Personal Loan vs. Credit Card

Published: 11-8-2025
clock 5 Min read

Which Is Better for You? A comparison to help individuals decide between the two financing
options.

Personal-loan

“ A big part of financial freedom is having your heart and mind free from worry about the what-ifs of life.” — Suze Orman

Renowned financial advisor and best-selling author Suze Orman has long been an advocate for financial clarity and smart decision-making especially when it comes to debt. Her quote underscores the emotional burden that poorly managed credit can bring. In an age where credit is as accessible as a tap on your phone, choosing the right borrowing tool is more important than ever. Whether you're planning a big expense or facing a financial crunch, knowing when to use a personal loan and when to swipe your credit card can make the difference between peace of mind and long-term debt.

In this blog, we break down the key differences between personal loans and credit cards from interest rates to repayment terms so you can borrow confidently and responsibly.

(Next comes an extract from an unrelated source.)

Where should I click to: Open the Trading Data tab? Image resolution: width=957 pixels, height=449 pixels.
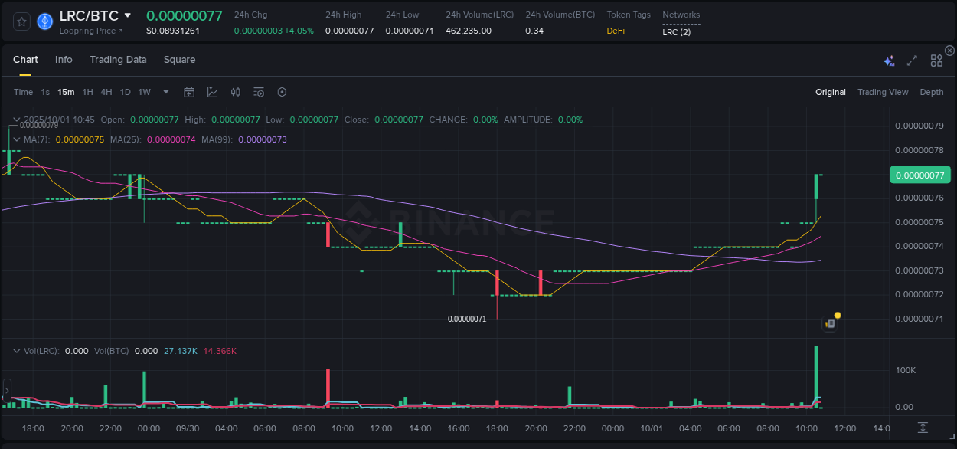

Know the Ground Rules First

What is a Personal Loan?

A personal loan is a lump sum of money borrowed from a lender (bank, NBFC, or digital lending platform) that is repaid in fixed monthly instalments (EMIs) over a predetermined period — typically 1 to 7 years.

What is a Credit Card?

A credit card allows you to borrow money up to a certain limit on a revolving basis. You can use it to make purchases, pay bills, or withdraw cash, and you’re required to pay a minimum amount each month. If you pay the full balance by the due date, you usually don’t pay interest

Interest Rates:
  • Personal Loan: Fixed interest rates typically range from 10% to 24% per annum in India, depending on your credit score and the lender. (Source: HDFC, ICICI, Axis Bank websites)
  • Credit Card: Monthly interest rates typically range from 2.5% to 3.5% per month, which translates to 30% to 42% annually if the outstanding balance is not paid in full. (Source: Policybazaar, SBI, HDFC Cards)
Loan Tenure and Repayment
  • Personal Loan: Comes with a fixed repayment schedule (e.g., 12, 24, 36 months). You always know how much you owe and when you’ll be debt-free.
  • Credit Card: Offers flexibility — you can pay the full amount, the minimum due, or any amount in between. But paying only the minimum can lead to a debt trap.
Loan Amount & Accessibility
  • Personal Loan: You can borrow large amounts, usually from ₹50,000 up to ₹40 lakh, based on eligibility.
  • Credit Card: Limits are set by the card issuer based on your income and credit history, and usually lower than personal loans.
Usage Purpose
  • Personal Loan: Ideal for planned expenses — medical bills, education, debt consolidation, home renovation, or wedding costs.
  • Credit Card: Best for day-to-day purchases, travel bookings, and emergencies.
Documentation and Processing Time
  • Personal Loan: Requires documentation like salary slips, bank statements, PAN/Aadhaar, etc. Processing may take 24–72 hours.
  • Credit Card: Instant issuance in some cases (especially digital cards); physical cards take up to 7–10 days.
Impact on Credit Score
  • Personal Loan: Helps build a strong credit profile if EMIs are paid on time.
  • Credit Card: Good for improving credit utilization ratio if balances are kept low and bills are paid in full.
Fees and Charges
  • Personal Loan: Processing fee (1–3%), prepayment/foreclosure charges, late payment penalty.
  • Credit Card: Annual fee, over-limit fee, cash advance fee, and high interest if not paid in full.
Risk of Debt
  • Personal Loan: Fixed EMI structure helps maintain repayment discipline.
  • Credit Card: Easy swiping can lead to overspending and debt accumulation.
Which One Should You Choose?
Scenario Recommended Option
Large one-time expense Personal Loan
Small recurring expenses Credit Card
Need quick access to funds Credit Card (short term)
Want lower interest rates Personal Loan
Want flexible repayment Credit Card
Need structured and predictable EMIs Personal Loan
The Right Credit Tool Can Make All the Difference

There’s no one-size-fits-all answer. The right choice between a personal loan and a credit card comes down to your spending habits, financial discipline, and repayment ability.
If you need a large sum with a clear repayment plan, a personal loan is your best bet. But if you’re looking for flexibility and convenience in your everyday spending — and can pay off the full amount each month — a credit card can be a smart tool. Remember: either option can be a blessing or a burden. Used wisely, they offer financial freedom. Mismanaged, they can lead to long-term debt. Choose the tool that works for your goals, not against them.